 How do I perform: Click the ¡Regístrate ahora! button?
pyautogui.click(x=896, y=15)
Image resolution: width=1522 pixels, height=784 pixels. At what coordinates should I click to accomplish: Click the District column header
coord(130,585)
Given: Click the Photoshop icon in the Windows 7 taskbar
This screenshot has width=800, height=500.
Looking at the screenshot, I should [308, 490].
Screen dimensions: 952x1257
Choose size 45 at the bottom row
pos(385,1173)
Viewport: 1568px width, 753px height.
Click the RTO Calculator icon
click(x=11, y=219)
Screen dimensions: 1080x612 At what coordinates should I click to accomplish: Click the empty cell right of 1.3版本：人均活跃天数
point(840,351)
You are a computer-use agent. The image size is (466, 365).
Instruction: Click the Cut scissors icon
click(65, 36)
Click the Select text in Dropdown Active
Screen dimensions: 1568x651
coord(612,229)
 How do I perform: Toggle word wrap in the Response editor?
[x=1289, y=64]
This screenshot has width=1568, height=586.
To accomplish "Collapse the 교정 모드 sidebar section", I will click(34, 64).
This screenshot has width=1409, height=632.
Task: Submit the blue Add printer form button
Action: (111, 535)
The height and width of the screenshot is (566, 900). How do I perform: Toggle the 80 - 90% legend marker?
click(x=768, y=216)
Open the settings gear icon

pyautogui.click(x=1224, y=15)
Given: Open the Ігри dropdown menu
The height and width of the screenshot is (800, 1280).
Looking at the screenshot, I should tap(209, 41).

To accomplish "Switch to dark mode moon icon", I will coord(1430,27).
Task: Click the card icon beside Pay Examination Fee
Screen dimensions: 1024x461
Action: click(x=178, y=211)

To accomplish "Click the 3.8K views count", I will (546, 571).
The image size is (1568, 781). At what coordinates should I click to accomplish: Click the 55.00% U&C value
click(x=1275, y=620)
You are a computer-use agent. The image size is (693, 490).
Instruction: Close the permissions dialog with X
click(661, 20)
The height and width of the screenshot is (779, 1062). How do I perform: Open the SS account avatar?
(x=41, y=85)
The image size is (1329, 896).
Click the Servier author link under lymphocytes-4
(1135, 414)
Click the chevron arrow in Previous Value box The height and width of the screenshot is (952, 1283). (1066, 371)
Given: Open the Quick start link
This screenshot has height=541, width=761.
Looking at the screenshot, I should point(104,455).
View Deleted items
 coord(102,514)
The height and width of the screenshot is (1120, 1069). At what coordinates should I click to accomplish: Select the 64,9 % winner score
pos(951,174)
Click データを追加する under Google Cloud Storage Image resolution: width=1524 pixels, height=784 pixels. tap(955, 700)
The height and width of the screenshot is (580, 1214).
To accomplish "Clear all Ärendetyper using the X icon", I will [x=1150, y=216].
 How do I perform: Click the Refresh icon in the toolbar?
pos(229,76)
──────
What needs to be done: Turn every line of the records above into a JSON list of strings, one string per line, and leave out the blank lines.

Answer to the exercise:
[
  " How do I perform: Click the ¡Regístrate ahora! button?",
  "pyautogui.click(x=896, y=15)",
  "Image resolution: width=1522 pixels, height=784 pixels. At what coordinates should I click to accomplish: Click the District column header",
  "coord(130,585)",
  "Given: Click the Photoshop icon in the Windows 7 taskbar",
  "This screenshot has width=800, height=500.",
  "Looking at the screenshot, I should [308, 490].",
  "Screen dimensions: 952x1257",
  "Choose size 45 at the bottom row",
  "pos(385,1173)",
  "Viewport: 1568px width, 753px height.",
  "Click the RTO Calculator icon",
  "click(x=11, y=219)",
  "Screen dimensions: 1080x612 At what coordinates should I click to accomplish: Click the empty cell right of 1.3版本：人均活跃天数",
  "point(840,351)",
  "You are a computer-use agent. The image size is (466, 365).",
  "Instruction: Click the Cut scissors icon",
  "click(65, 36)",
  "Click the Select text in Dropdown Active",
  "Screen dimensions: 1568x651",
  "coord(612,229)",
  " How do I perform: Toggle word wrap in the Response editor?",
  "[x=1289, y=64]",
  "This screenshot has width=1568, height=586.",
  "To accomplish \"Collapse the 교정 모드 sidebar section\", I will click(34, 64).",
  "This screenshot has width=1409, height=632.",
  "Task: Submit the blue Add printer form button",
  "Action: (111, 535)",
  "The height and width of the screenshot is (566, 900). How do I perform: Toggle the 80 - 90% legend marker?",
  "click(x=768, y=216)",
  "Open the settings gear icon",
  "pyautogui.click(x=1224, y=15)",
  "Given: Open the Ігри dropdown menu",
  "The height and width of the screenshot is (800, 1280).",
  "Looking at the screenshot, I should tap(209, 41).",
  "To accomplish \"Switch to dark mode moon icon\", I will coord(1430,27).",
  "Task: Click the card icon beside Pay Examination Fee",
  "Screen dimensions: 1024x461",
  "Action: click(x=178, y=211)",
  "To accomplish \"Click the 3.8K views count\", I will (546, 571).",
  "The image size is (1568, 781). At what coordinates should I click to accomplish: Click the 55.00% U&C value",
  "click(x=1275, y=620)",
  "You are a computer-use agent. The image size is (693, 490).",
  "Instruction: Close the permissions dialog with X",
  "click(661, 20)",
  "The height and width of the screenshot is (779, 1062). How do I perform: Open the SS account avatar?",
  "(x=41, y=85)",
  "The image size is (1329, 896).",
  "Click the Servier author link under lymphocytes-4",
  "(1135, 414)",
  "Click the chevron arrow in Previous Value box The height and width of the screenshot is (952, 1283). (1066, 371)",
  "Given: Open the Quick start link",
  "This screenshot has height=541, width=761.",
  "Looking at the screenshot, I should point(104,455).",
  "View Deleted items",
  " coord(102,514)",
  "The height and width of the screenshot is (1120, 1069). At what coordinates should I click to accomplish: Select the 64,9 % winner score",
  "pos(951,174)",
  "Click データを追加する under Google Cloud Storage Image resolution: width=1524 pixels, height=784 pixels. tap(955, 700)",
  "The height and width of the screenshot is (580, 1214).",
  "To accomplish \"Clear all Ärendetyper using the X icon\", I will [x=1150, y=216].",
  " How do I perform: Click the Refresh icon in the toolbar?",
  "pos(229,76)"
]